Bottom line up front,
I had the same error. This was the solution for me:
!pip install pyarrow==0.13.0
I'm not sure this is limited to Windows 10, I am getting the same error in AWS Sagemaker in the last few days. This was working fine before, on a previous Sagemaker instance.
Using the Conda Packages menu in Jupyter, the conda_python3 kernel showed it had pyarrow 0.13.0 installed from https://repo.anaconda.com/pkgs/main/linux-64, build py36he6710b0_0.
However a subsequent call to
!conda -list
Did not show pyarrow as being in the Jupyter conda_python3 kernel, even after restarting the kernel.

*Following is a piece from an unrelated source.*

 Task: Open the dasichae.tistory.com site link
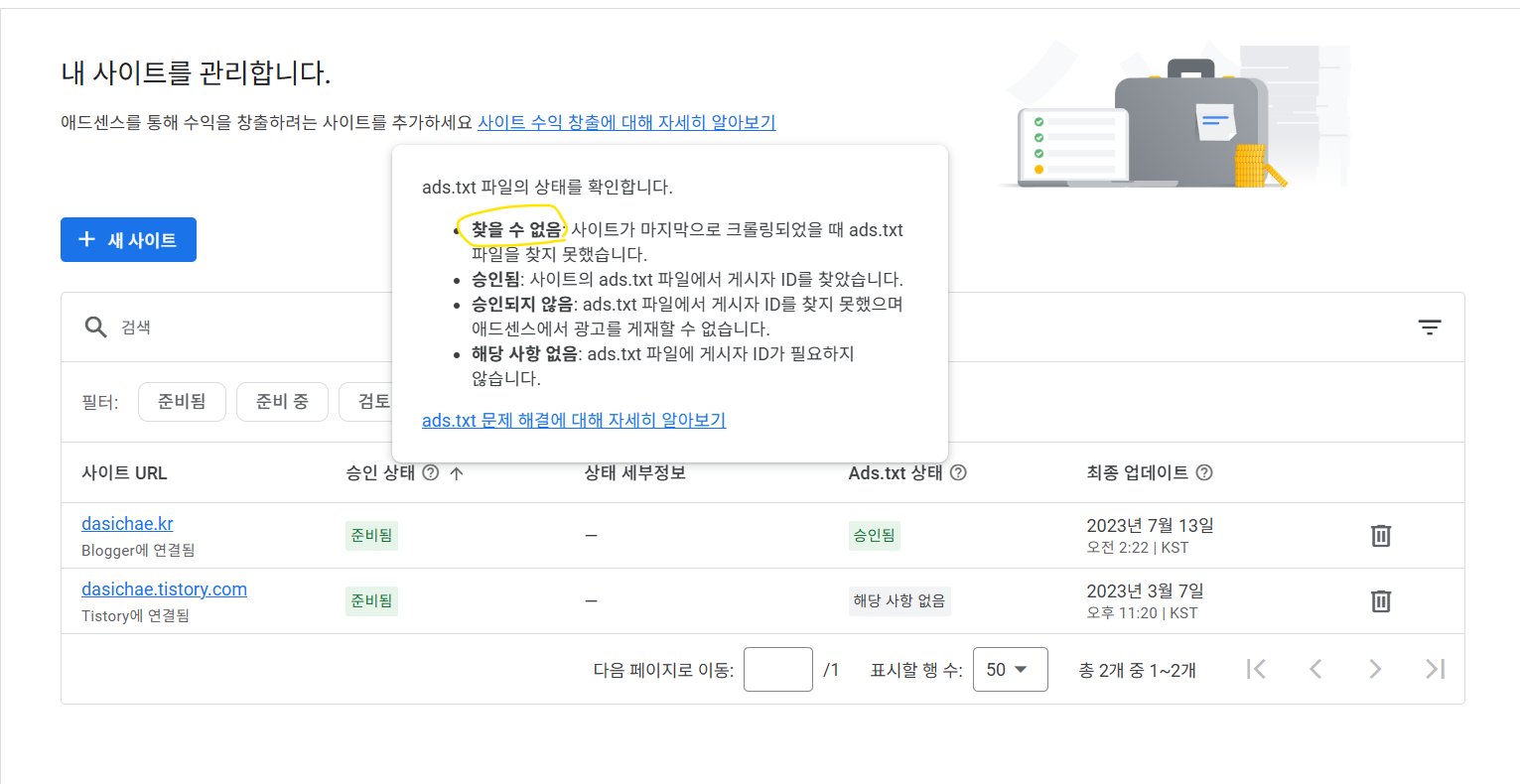165,588
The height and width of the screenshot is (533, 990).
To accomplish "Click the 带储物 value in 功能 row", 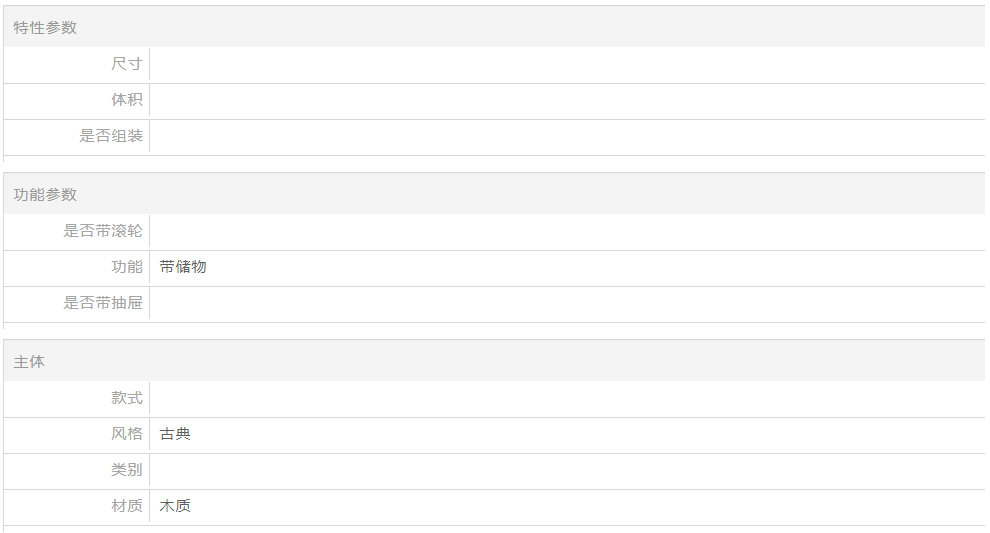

Normally in a Sagemaker [Jupyter notebook] instance, I would use !pip commands because they just seem to work better, and don't have the timeout errors I sometimes find with the Conda Packages menu. (Also I don't need to worry about passing -y
flags, the installs just happen)
Normally !pip install pyarrow
was working, but I noticed it was installing pyarrow 0.15.1 from Nov 1, 2019.
Perhaps there is an error in that version with loading the _orc package, or some other conflicting library.
My intuition is that something is wrong with the conda version of pyarrow 0.13.0, and with pyarrow 0.15.1.
In a Jupyter cell I tried this:
!pip uninstall pyarrow -y
!pip install pyarrow
from pyarrow import orc
Output:
Uninstalling pyarrow-0.15.1:
Successfully uninstalled pyarrow-0.15.1
Collecting pyarrow
Downloading https://files.pythonhosted.org/packages/6c/32/ce1926f05679ea5448fd3b98fbd9419d8c7a65f87d1a12ee5fb9577e3a8e/pyarrow-0.15.1-cp36-cp36m-manylinux2010_x86_64.whl (59.2MB)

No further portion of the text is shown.